İngiltere kapsamında ekolojik krizle ilgili uzun yıllardır çalışan, kültür-sanat alanında meselenin yaygınlaşmasına önayak olmuş, ilgili ağları kurmuş ve ekolojik ayak izini azaltmak için alana özgü pek çok araç geliştirmiş olan kültür kurumları ve sivil toplum örgütleriyle görüşmeler, yine çevrimiçi olarak yürütüldü. Görüşülen kurumlar arasında Julie’s Bicycle, İngiltere Sanat Konseyi, British Council, Artsadmin, The Climate Story Lab ve Creative Carbon Scotland sayılabilir.

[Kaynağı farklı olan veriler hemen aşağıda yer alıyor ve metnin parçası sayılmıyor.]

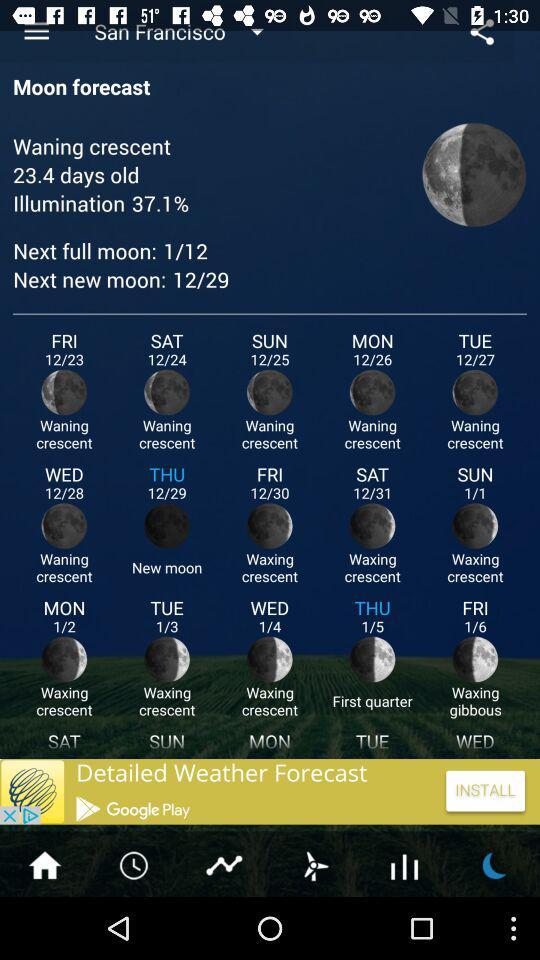 The height and width of the screenshot is (960, 540). What do you see at coordinates (44, 925) in the screenshot?
I see `the home icon` at bounding box center [44, 925].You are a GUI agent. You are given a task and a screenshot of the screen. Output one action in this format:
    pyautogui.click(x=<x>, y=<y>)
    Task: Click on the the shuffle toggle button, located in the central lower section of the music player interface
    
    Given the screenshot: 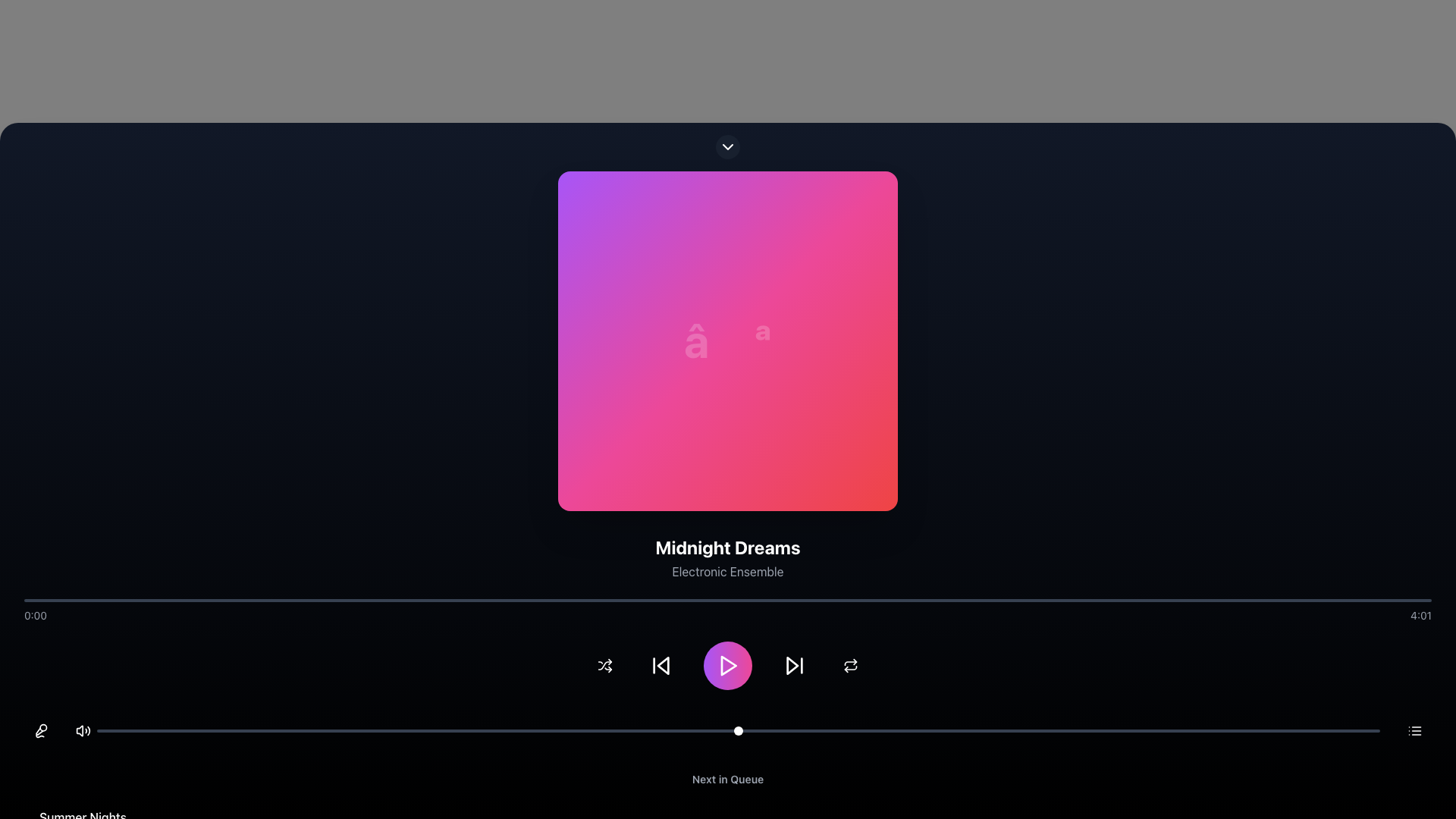 What is the action you would take?
    pyautogui.click(x=604, y=665)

Doç. Dr. Hande Paker hakkında
Siyaset sosyolojisi ve politik ekoloji alanlarında çalışan Doç. Dr. Hande Paker, bu çerçevede sivil toplum ve devlet ilişkileri biçimleri, yerel ve küresel eksende çevre politikaları, kozmopolit vatandaşlık ve bilhassa çevre sorunları ve iklim krizi üzerine araştırmalar gerçekleştirmiştir. Voluntas, Environmental Politics, Theory and Society, Middle Eastern Studies gibi uluslararası dergilerde ve çeşitli kitaplarda makaleleri yayınlanmıştır. 2015-16 Mercator-IPM araştırmacısıdır. Hamburg Üniversitesi’nde konuk araştırmacı olarak bulunmuştur. Son dönemde çevre sivil toplum aktörlerinin iklim adaleti ile ilgili faaliyetlerini yerel ve ulus ötesi eylem alanlarına odaklanarak analiz eden çalışmalar yürütmektedir. McGill Üniversitesi’nde doktora yapan Hande Paker, yüksek lisans eğitimini McGill Üniversitesi’nde, lisans eğitimini ise Boğaziçi Üniversitesi’nde tamamlamıştır. Halen Bahçeşehir Üniversitesi İktisadi, İdari ve Sosyal Bilimler Fakültesi öğretim üyesidir.
[1] Warming Up girişiminden Matthea de Jong ile 11 Haziran 2020 tarihinde yapılan görüşmeden alıntılanmıştır.